Relaxed Paul puts on a show
Marlborough snooker ace Greg Paul turned on an unexpected masterclass at the Clubs of Marlborough competition night recently.
Playing in the Crucible snooker interclub competition for Simmons Transport, Paul compiled an outstanding break of 64 which could quite easily have culminated in a century-plus break.
He had already completed the pairs competition that night, having played by his own admission, below par, so expectations leading into his singles match against Steve Roberts were not high.
"I basically relaxed and didn't put pressure on myself and played how I know I can. It's like golf – it's a mental game."
Roberts began well, compiling a neat break of about a dozen points and Paul replied with a good first-up shot, as he recalled.
"I slotted quite a nice difficult red to the top corner. After that it was quite blurry until I got to 63. Then everyone had started watching, I sunk another red then I missed a relatively easy black with a real chance that could possibly have cleaned up the table. There were 35 points left on the table when I missed."
Paul is a vastly experienced and talented snooker and pool player so while some may have been surprised at his top-class break, it's certainly not the first time he's achieved it.
"My highest break was 93 playing at home back in the days when I practiced daily. I scored a 77 break at the old Workingmen's Club in the 1990s."
Snooker is like any other sport, the more you play it, the better you get Paul said. "The key to being a good player is table time. Once you have learnt the skills of the game it comes down to table time and then it's a mental game.
"You try and get into the zone. Most of the time when I'm at the table I can't hear a thing. If I can, I know I'm not focussed.
"Getting in the zone. That's what all sports people aspire to be in. It's a good feeling when you are in the zone."
Paul has won several snooker titles including the Marlborough Open. While the game is not as popular as it was in the 1980s and early 90s, Paul said the weekly Monday night Crucible interclub competition at the Clubs of Marlborough was very good and provided good competition.
Four teams contest the top division Crucible Trophy. They are Redwood Tavern, Simmons Transport, Presidents and Sounds Hire, while Ray Barrett Builders, Whistlers, Pink Flamingos, an all-female team, and After Shocks contest the second tier Crucible Plate.
There are now 50 players participating each week and another 20 playing in the Tuesday afternoon over-55 years division competitions, running through until November.

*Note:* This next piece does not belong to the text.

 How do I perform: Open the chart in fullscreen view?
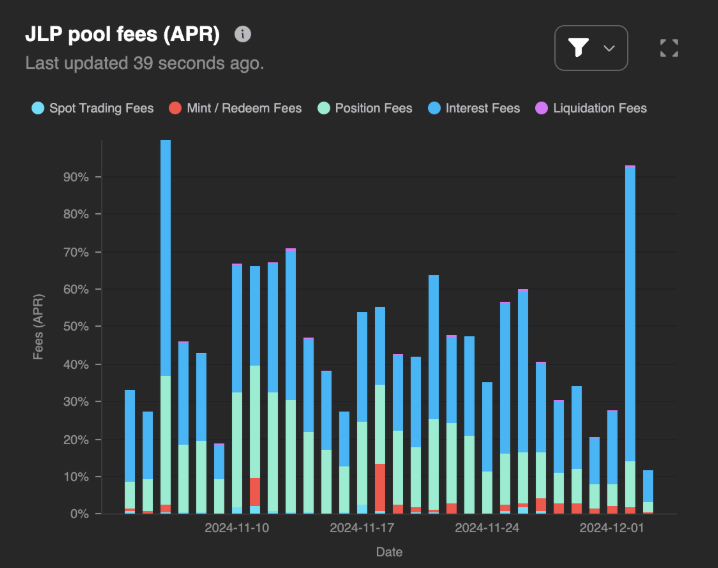669,48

Paul is equally skilled on the pool table, having played firstly for Redwood Tavern and now the Clubs of Marlborough team. He's represented Canterbury and Marlborough in eight-ball.
What's the big attraction of the two games?

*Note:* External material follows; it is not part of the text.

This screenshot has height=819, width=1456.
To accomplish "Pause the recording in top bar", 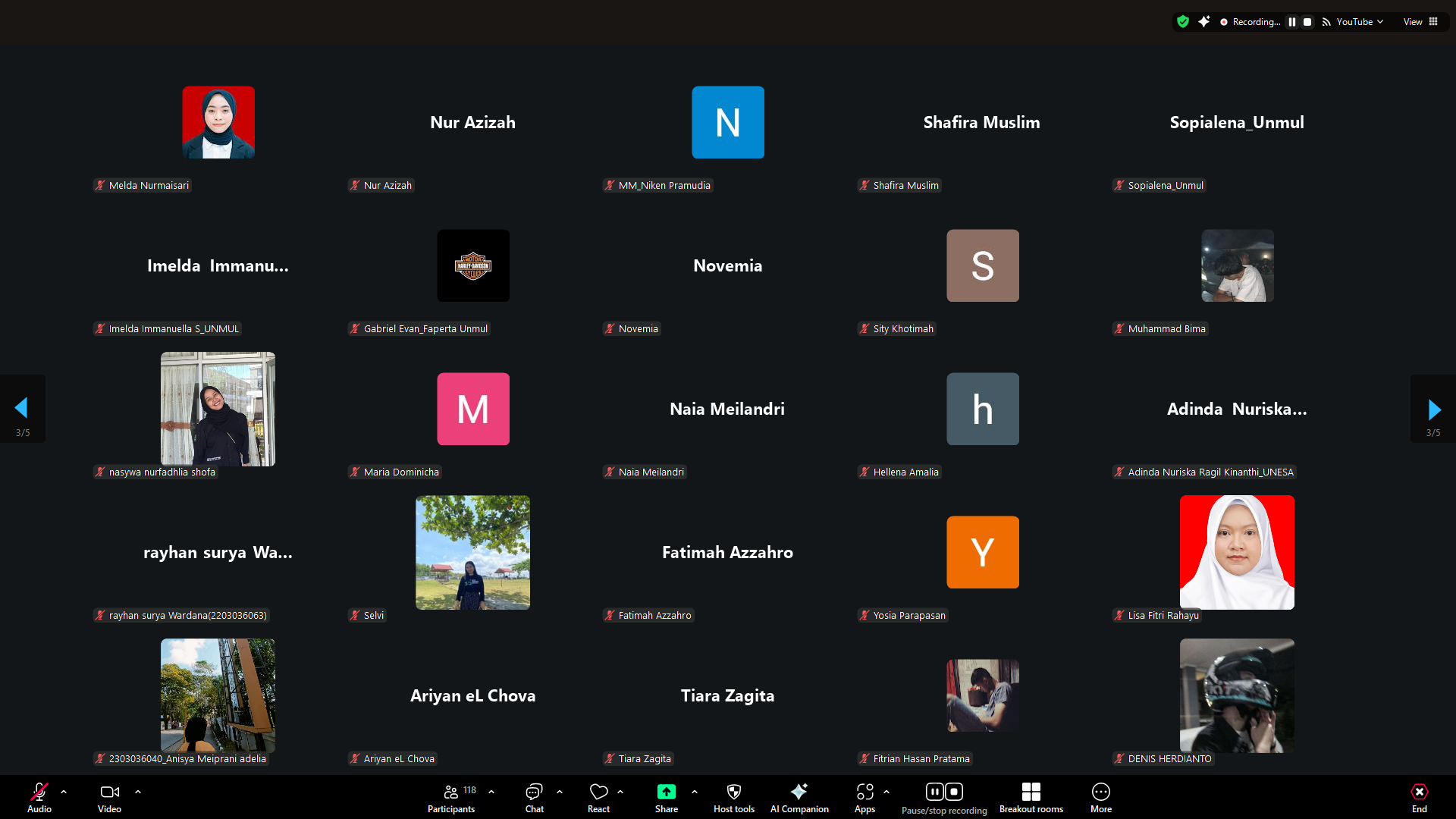I will tap(1292, 22).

"I love winning. I like the analytical side of the games. Standing back and working out how to pot the balls, thinking several shots ahead.
"The challenge is to execute it. You aren't playing the opposition, you are playing what's on the table. That's how you should look at it, but you can tailor your game around your opposition. Play tighter against some players."
Interclub pool is played at the same venue as the snooker but on Tuesday nights and Paul is part of a strong Marlborough team preparing to take on Nelson this month, in Nelson, and later in the year trying to win back the Seddon Shield against Westland, West Coast, Buller and Nelson.
Paul has obviously retained his good form from the snooker table, a game which he said helps your pool skills considerably. Last weekend at Timaru, playing at the South Island pool champs, he made the last 10.
Anyone wanting to play competition pool or snooker is welcome to come along. While teams are generally filled at this stage of the year, there are often gaps to fill.